Stored dataset items:
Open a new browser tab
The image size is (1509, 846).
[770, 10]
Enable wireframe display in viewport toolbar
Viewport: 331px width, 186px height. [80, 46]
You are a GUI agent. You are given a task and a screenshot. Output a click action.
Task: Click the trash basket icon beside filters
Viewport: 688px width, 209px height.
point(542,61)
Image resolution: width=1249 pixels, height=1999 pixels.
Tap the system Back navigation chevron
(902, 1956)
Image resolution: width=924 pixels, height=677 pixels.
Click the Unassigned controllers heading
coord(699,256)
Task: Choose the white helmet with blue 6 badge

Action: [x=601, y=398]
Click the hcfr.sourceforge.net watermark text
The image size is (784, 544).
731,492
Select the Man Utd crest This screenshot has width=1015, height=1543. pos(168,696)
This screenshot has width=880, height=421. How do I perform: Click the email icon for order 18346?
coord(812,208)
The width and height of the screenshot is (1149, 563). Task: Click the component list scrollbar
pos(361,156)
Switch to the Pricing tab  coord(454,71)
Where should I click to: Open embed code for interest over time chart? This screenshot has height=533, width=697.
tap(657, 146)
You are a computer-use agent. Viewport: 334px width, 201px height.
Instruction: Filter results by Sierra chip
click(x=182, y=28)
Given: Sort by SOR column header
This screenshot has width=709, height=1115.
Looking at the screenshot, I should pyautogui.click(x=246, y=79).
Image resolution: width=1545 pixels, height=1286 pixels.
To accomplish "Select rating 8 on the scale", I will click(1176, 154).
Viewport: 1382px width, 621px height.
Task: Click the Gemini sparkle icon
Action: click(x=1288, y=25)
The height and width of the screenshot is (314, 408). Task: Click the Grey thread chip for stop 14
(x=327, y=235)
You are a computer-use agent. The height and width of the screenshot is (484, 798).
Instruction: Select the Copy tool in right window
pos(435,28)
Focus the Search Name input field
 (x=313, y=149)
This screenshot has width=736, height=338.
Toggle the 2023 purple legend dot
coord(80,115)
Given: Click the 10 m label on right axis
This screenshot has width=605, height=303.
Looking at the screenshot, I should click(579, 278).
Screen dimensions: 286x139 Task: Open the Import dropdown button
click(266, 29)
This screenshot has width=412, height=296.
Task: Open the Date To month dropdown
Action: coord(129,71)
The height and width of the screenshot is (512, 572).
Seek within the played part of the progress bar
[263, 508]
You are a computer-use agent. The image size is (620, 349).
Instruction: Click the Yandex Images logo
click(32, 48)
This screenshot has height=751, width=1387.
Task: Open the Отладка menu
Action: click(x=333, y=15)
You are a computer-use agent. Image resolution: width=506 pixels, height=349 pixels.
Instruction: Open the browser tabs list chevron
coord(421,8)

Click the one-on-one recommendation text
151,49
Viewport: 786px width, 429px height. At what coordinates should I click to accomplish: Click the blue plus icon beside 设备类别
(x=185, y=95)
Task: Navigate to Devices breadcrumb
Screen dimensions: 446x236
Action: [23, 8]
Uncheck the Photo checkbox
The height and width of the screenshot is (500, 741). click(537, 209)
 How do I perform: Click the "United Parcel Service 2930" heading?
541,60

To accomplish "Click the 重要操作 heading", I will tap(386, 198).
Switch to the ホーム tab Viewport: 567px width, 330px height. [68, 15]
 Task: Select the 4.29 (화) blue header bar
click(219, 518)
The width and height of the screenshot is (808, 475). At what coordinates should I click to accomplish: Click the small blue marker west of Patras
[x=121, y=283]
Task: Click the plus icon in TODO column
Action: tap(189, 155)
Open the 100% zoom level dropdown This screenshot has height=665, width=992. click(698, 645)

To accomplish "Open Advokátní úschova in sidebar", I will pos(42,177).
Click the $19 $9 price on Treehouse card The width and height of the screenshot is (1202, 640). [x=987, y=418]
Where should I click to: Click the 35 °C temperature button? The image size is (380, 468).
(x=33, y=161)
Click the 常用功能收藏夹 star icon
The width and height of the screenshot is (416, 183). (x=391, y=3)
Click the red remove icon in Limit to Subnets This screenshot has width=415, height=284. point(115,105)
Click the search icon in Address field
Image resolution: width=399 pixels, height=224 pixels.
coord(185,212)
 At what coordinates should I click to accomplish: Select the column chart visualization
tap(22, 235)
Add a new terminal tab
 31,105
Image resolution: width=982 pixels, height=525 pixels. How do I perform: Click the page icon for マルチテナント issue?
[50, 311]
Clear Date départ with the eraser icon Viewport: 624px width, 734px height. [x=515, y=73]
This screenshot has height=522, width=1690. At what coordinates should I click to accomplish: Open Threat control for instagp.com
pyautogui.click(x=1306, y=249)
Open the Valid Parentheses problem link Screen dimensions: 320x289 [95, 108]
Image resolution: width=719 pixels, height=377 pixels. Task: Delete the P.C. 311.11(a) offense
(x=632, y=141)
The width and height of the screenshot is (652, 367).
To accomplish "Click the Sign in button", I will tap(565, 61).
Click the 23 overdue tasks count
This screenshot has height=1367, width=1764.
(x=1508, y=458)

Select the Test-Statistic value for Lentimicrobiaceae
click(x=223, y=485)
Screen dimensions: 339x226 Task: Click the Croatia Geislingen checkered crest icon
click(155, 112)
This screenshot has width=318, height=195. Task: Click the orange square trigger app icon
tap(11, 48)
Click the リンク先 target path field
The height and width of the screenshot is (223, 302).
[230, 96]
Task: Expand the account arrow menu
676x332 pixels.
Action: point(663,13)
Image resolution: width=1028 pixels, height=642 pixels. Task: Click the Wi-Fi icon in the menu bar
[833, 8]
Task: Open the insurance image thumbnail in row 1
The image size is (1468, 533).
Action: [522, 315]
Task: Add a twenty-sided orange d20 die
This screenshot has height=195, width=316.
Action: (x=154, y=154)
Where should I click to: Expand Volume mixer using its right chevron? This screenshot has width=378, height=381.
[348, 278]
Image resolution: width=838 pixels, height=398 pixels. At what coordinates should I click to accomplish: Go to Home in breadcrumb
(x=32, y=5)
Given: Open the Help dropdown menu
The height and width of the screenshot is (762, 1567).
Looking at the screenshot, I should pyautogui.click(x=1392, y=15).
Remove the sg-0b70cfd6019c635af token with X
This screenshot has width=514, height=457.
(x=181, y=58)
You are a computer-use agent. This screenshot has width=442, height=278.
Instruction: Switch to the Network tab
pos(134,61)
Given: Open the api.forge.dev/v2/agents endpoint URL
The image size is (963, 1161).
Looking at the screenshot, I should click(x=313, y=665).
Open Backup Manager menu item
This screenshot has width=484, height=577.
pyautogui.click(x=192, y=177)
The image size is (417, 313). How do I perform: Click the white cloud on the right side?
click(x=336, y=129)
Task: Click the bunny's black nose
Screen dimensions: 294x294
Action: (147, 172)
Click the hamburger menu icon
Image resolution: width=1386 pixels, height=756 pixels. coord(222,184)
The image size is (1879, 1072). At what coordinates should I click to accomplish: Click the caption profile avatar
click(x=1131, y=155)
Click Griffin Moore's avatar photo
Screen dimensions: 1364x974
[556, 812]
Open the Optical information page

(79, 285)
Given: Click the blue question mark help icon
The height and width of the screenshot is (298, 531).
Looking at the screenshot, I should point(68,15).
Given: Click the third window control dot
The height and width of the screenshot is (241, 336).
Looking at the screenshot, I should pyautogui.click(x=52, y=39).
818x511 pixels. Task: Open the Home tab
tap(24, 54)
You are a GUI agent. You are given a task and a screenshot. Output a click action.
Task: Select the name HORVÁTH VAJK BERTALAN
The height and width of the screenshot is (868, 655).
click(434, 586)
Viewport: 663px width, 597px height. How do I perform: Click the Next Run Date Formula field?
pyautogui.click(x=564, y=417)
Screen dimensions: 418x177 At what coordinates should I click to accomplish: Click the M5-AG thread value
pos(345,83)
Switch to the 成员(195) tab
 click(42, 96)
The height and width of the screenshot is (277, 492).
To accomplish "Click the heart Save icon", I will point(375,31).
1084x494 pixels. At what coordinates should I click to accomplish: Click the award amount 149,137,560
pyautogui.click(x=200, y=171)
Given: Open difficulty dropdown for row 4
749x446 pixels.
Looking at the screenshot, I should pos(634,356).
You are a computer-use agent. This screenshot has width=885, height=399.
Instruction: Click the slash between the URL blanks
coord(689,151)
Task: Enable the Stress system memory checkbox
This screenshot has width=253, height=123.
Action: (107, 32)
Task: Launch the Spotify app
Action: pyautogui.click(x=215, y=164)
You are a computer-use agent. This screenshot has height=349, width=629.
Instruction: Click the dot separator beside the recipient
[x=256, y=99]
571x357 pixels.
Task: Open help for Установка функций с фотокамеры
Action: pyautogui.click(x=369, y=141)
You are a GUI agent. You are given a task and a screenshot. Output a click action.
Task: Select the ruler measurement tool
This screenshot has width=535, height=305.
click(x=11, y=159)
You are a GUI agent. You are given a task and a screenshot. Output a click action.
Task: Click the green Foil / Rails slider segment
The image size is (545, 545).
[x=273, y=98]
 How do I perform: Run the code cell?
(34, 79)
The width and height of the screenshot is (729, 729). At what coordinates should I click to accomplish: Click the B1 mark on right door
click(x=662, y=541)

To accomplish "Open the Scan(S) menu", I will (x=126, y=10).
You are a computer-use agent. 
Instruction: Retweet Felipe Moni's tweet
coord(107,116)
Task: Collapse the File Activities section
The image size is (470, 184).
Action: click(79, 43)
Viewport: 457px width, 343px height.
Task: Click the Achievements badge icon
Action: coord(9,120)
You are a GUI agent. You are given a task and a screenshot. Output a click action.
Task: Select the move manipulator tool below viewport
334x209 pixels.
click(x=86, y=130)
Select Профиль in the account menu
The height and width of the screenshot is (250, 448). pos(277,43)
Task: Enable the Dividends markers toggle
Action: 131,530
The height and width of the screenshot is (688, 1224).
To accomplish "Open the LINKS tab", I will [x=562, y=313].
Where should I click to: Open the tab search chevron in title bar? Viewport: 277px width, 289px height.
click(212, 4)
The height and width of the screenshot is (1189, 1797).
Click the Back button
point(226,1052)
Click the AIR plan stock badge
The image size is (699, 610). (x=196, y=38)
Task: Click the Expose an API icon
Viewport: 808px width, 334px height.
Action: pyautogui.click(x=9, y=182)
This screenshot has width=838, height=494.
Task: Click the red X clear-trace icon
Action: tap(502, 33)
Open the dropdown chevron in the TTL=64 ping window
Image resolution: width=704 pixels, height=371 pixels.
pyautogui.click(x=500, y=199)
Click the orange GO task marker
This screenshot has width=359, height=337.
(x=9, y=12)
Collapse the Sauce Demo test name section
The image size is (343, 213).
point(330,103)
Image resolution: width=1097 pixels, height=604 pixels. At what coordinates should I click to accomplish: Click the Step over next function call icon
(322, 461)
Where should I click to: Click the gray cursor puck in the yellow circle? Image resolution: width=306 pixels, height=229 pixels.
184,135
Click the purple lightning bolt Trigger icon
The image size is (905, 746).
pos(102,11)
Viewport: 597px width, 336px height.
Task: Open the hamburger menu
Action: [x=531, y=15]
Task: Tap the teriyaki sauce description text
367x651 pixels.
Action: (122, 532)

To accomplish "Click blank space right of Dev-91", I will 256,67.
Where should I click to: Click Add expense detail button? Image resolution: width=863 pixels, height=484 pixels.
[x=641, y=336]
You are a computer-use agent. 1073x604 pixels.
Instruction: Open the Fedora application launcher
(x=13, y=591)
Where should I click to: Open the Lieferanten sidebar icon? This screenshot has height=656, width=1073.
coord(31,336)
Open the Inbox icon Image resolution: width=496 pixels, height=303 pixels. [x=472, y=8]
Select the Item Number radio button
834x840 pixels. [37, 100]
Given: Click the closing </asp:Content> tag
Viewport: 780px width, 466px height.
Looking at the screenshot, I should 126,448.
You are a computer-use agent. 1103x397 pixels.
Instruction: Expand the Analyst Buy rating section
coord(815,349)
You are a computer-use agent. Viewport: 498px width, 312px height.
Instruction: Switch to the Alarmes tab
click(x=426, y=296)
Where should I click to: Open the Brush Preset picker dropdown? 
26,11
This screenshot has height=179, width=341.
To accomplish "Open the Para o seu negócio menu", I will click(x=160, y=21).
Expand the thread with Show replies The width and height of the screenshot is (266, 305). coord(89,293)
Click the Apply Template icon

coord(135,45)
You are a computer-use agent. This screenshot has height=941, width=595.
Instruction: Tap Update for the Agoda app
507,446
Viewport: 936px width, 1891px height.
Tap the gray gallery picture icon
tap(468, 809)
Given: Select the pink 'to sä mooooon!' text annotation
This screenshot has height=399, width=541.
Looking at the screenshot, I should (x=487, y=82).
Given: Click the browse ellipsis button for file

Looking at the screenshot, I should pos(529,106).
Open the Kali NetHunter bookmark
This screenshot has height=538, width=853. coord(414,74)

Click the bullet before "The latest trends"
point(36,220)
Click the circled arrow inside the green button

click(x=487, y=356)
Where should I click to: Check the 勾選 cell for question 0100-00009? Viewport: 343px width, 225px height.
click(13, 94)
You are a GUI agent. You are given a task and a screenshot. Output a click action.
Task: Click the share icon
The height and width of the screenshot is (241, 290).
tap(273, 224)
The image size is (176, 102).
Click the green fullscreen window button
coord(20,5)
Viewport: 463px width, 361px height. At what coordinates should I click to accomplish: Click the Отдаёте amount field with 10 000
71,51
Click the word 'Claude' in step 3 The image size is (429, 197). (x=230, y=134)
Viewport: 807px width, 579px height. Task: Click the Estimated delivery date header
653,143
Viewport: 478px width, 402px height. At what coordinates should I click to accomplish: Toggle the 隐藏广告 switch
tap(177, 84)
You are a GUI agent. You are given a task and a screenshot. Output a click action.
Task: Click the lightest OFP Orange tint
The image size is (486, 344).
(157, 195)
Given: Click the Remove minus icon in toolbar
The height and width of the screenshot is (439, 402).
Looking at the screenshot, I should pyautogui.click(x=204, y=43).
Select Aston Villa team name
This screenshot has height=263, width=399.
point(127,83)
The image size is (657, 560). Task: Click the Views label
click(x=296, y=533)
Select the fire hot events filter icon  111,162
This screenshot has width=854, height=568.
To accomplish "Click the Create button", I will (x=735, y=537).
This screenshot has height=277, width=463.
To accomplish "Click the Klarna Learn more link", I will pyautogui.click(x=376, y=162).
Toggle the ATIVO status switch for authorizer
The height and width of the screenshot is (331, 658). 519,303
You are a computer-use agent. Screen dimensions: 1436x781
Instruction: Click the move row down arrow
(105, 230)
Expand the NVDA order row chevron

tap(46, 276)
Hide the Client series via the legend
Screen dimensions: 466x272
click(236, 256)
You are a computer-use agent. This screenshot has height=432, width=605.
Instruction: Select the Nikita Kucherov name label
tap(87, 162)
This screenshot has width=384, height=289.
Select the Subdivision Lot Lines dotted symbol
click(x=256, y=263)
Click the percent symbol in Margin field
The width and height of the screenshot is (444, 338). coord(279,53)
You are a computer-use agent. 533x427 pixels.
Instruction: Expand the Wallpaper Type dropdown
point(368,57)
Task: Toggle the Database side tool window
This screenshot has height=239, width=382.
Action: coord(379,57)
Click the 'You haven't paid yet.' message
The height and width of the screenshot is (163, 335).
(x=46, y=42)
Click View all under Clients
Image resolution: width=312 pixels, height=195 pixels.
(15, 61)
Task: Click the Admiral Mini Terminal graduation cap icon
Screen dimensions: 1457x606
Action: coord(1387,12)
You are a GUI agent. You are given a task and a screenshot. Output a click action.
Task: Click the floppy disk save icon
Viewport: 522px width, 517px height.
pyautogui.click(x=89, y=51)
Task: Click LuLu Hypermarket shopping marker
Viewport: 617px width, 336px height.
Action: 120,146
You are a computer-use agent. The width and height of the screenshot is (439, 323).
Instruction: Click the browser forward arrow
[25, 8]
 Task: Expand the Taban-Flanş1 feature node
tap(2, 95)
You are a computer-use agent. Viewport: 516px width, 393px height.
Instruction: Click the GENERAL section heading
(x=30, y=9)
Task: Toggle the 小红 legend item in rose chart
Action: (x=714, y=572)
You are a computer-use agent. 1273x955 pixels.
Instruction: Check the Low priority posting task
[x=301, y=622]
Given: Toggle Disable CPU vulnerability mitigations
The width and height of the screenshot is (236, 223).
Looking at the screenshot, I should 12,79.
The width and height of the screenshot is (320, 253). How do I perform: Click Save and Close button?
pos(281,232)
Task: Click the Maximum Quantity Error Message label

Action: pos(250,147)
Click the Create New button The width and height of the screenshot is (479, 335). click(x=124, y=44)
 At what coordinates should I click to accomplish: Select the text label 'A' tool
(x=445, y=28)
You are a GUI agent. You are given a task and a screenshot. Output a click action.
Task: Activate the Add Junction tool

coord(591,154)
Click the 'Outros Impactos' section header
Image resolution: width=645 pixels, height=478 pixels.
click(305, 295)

• [Action item]: Which lines above include the word "Collapse"? Show each one.

• [Reply to the exercise]:
Task: Collapse the File Activities section
Collapse the Sauce Demo test name section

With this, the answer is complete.